Saturday, July 24, 2004

mmm... buttermilk

Whoever invented the Baby Einstein video series should get a Nobel Prize. I think if I were to do acid, I'd like to be watching the Baby Neptune dvd.

I'm going to South Africa! And Germany! Yay! I called my Mom and left her a message, "I have some news. I want to tell you before you hear it from Grandma tomorrow. Call me." I instantly thought of calling her back and leaving a message assuring her I'm not pregnant again, but decided that I was being weird. I called her again today and this is how it goes:
Mom: Hello
Tracy: Hi
Mom: You're pregnant again!
Tracy: What? No!
Mom: Well it wouldn't be a bad thing.
Tracy: What?!
Mom: Well it would be kind of fun don't you think?
Tracy: --------- (completely lost for words)

What is it with Grandparents? They spend 20 years threatening you not to get pregnant and once you do, before the doctor has a chance to wash his hands they're gunning for another one. My mother-in-law has been telling me to have 3 MORE since I gave birth. But I must say I was more than a little surprised to hear it from my own mother.

Today's great middle-aged marketing idea: Metamucil Smoothies- yuppies, unplugged

Today's quotes worth pondering:

"Now a question of etiquette; as I pass, do I give you the ass or the crotch...?" -Tyler Durden, Fight Club [1999]

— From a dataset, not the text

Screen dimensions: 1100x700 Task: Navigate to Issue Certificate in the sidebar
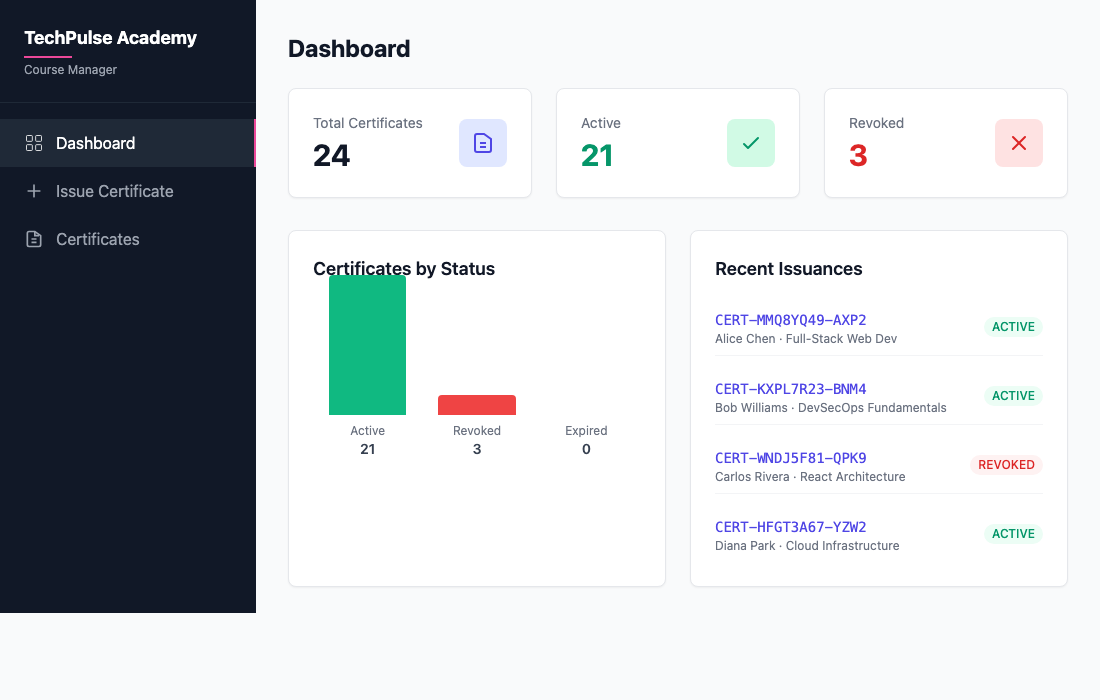click(x=114, y=190)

"Who said that? Who the fuck said that? Who’s the slimy little communist shit, twinkle-toed cocksucker down here who just signed his own death warrant? Nobody, huh? The fairy fucking godmother said it. Out-fucking-standing. I will PT you all until you fucking die. I’ll PT you until your assholes are sucking buttermilk.” -Gunnery Sergeant Hartman, Full Metal Jacket [1987]

Okay buttermilk? Speaking of marketing ideas -Got Buttermilk? And instead of a milk mustache.... okay never mind.